L’affaire a été engagée au terme d’une intense coopération entre les ONG autrichiennes et le plaignant, grâce au soutien d’un groupe de militant·e·s et d’avocat·e·s. Cet important verdict non seulement donne à voir le rôle de la police autrichienne en matière de « pushback » (renvoi sommaire hors du territoire), pratique aujourd’hui fréquemment menée en chaîne tout au long de la « route des Balkans », mais le jugement a créé en outre un précédent qui sera utile aux futures luttes transnationales contre la violence et la torture à l’encontre des personnes en déplacement à travers l’Europe.

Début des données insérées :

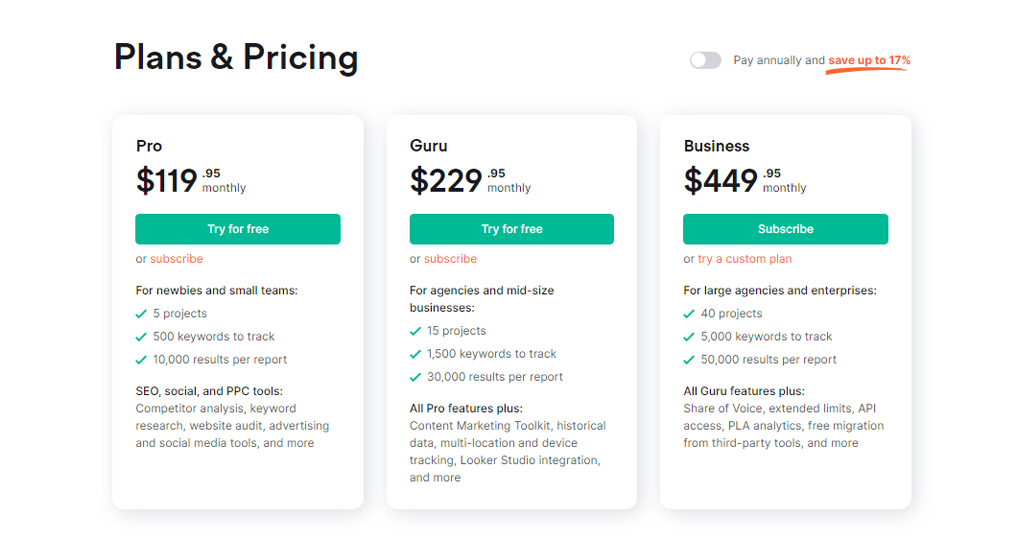Click checkmark icon beside 30,000 results per report

point(415,377)
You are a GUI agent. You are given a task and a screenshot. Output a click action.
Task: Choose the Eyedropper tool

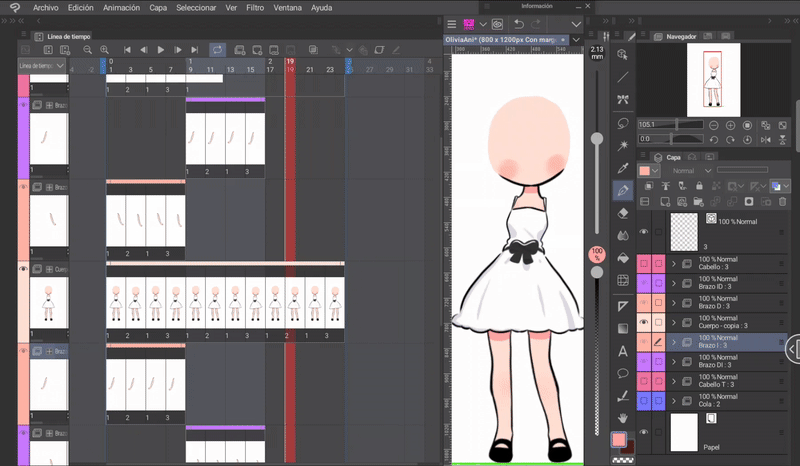coord(623,167)
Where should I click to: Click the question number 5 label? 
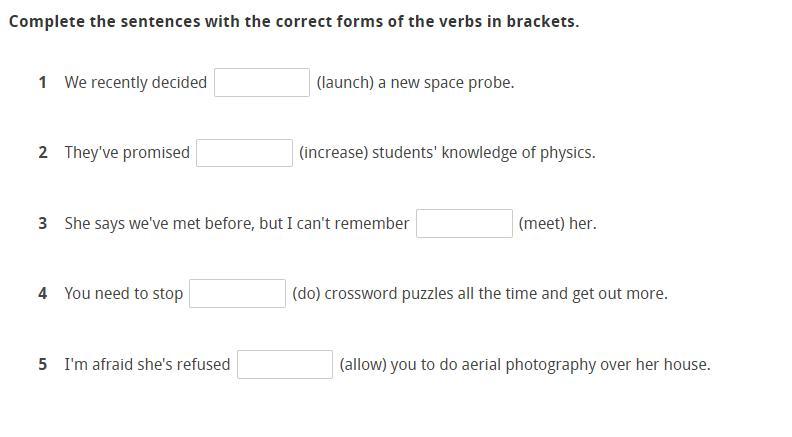coord(43,365)
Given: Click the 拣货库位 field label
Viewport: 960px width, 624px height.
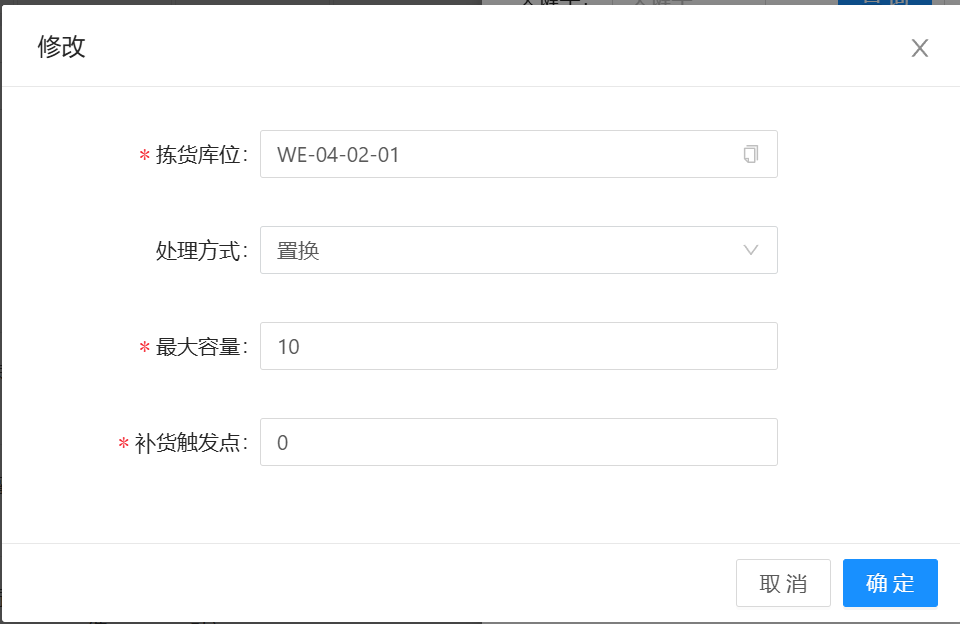Looking at the screenshot, I should click(x=201, y=155).
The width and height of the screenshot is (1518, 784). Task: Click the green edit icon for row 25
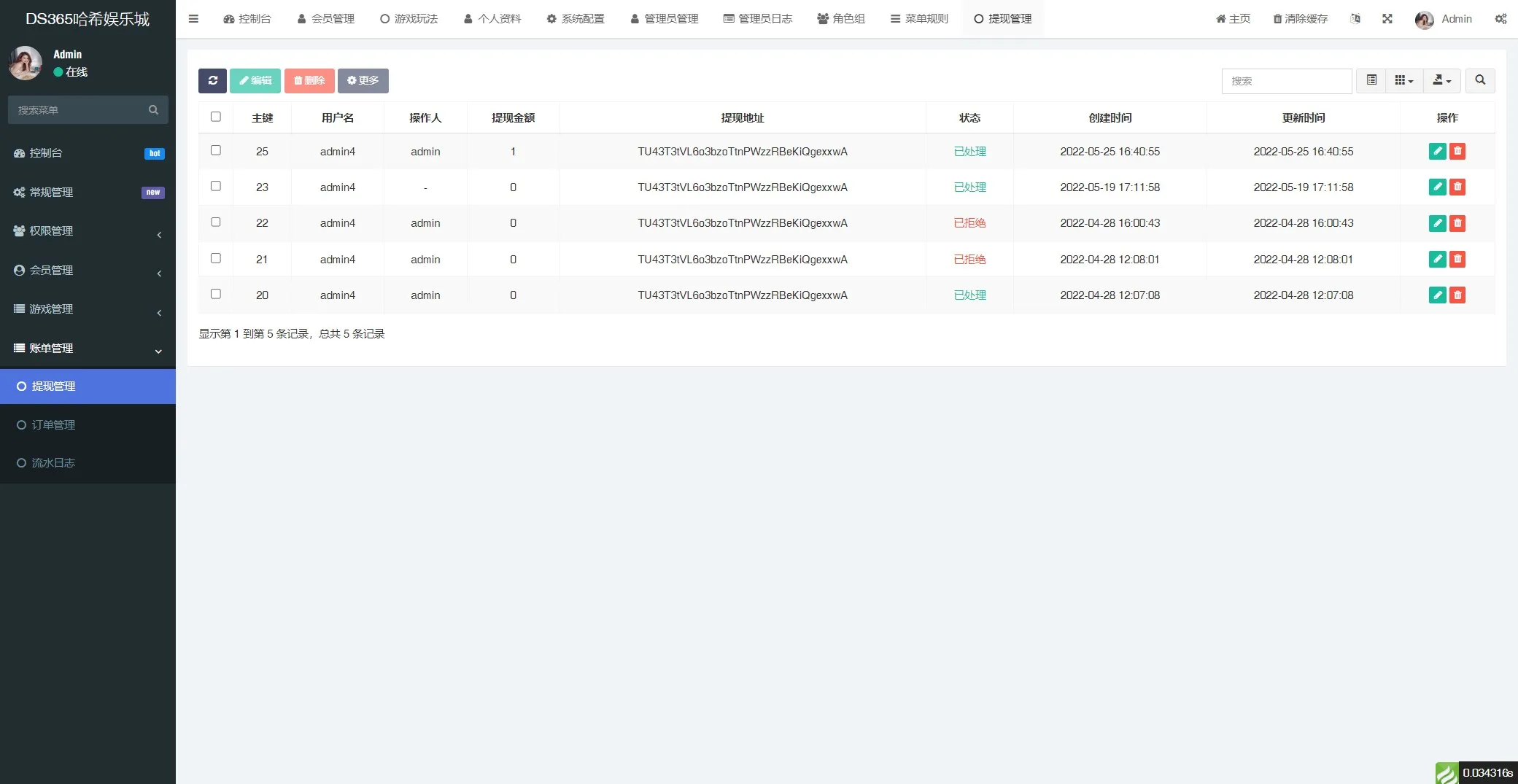(x=1437, y=152)
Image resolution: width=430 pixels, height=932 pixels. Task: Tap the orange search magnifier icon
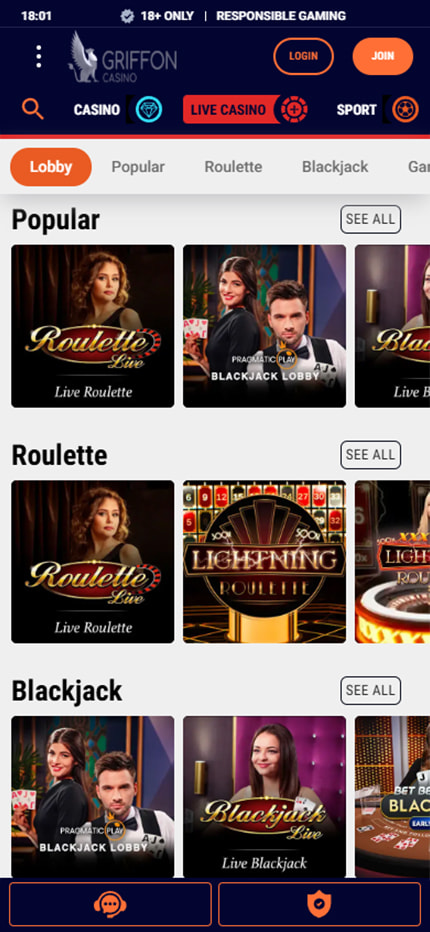click(33, 109)
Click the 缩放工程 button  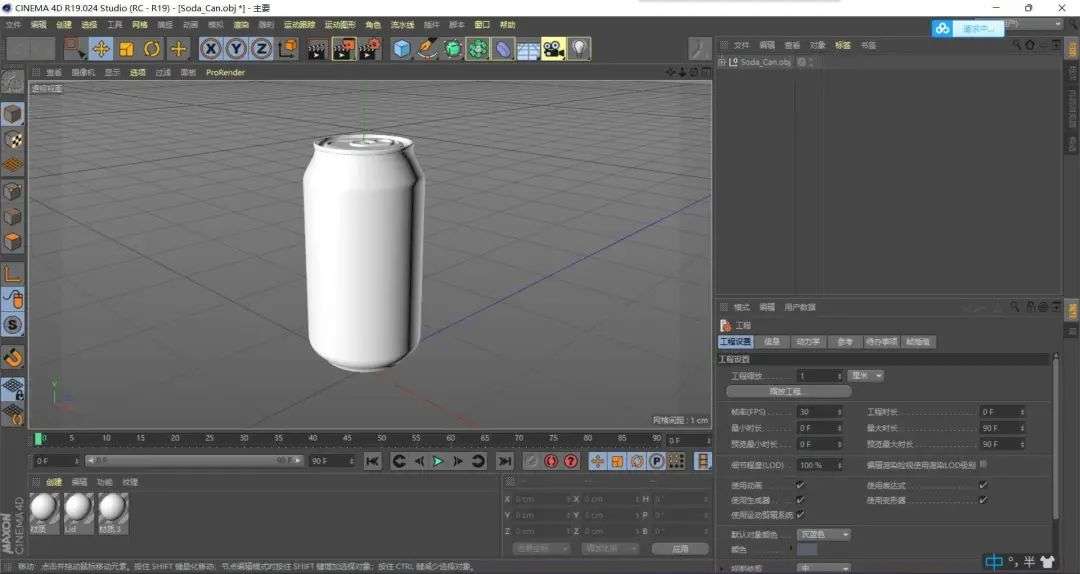[x=790, y=391]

Vous trouverez une traduction en anglais du verdict (PDF en anglais) dans la rubrique « Documentation » à droite, ou en bas pour la version mobile – traduit par Push-Back Alarm Austria pour transform! europe.
Le cas pas si inhabituel d’Ayoub
En septembre 2020, Ayoub N. voyageait avec un groupe de sept personnes qui se rendaient en Autriche depuis la Bosnie, via la frontière slovène. Après environ deux semaines de marche dans des conditions difficiles, le groupe a fait l’objet d’un signalement par une personne locale à la police, laquelle a alors organisé une vaste chasse à l’homme impliquant beaucoup de personnel. Ce qui est arrivé à Ayoub et à ses camarades de voyage a alimenté une audience de quatre mois. D’après le jeune homme, leurs demandes d’asile répétées n’ont pas été entendues. Les hommes se sont vu refuser de la nourriture et ont été humiliés par les autorités autrichiennes, avant d’être renvoyés en Slovénie. Comme souvent, cette démarche illégale de la police frontalière autrichienne s’est traduite par des refoulements en chaîne vers la Croatie puis la Bosnie, où le groupe est arrivé moins de 48 heures après son arrestation en Autriche.

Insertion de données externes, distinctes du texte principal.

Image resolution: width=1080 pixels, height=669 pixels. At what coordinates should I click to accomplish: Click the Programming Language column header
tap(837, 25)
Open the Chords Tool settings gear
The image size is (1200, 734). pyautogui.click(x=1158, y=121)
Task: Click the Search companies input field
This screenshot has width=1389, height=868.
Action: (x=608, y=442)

Les pratiques illégales deviennent la norme
Toute personne entrée en Autriche qui déclare son intention de demander l’asile possède le droit de déposer sa demande et doit se voir proposer une procédure légale régulière. Si la police est en droit d’arrêter et de détenir les personnes entrant sur le territoire autrichien, de leur réclamer une pièce d’identité et, dans certains cas, même de les fouiller, elle ne dispose en revanche en aucun cas du droit de décider si une personne demandant l’asile représente un·e candidat·e valable ou si cette personne est légalement autorisée à faire une telle demande. Pourtant, cela semble être une pratique courante aux frontières du pays, les fonctionnaires de police ignorant délibérément l’illégalité de leurs actions. Clemens Lahner, l’avocat en charge de la défense d’Ayoub, a déclaré : « Ce que nous avons exigé, c’est que le droit autrichien, le droit de l’Union et le droit international soient respectés, rien de plus, et rien de moins. La loi s’applique à tout le monde, y compris à la police. »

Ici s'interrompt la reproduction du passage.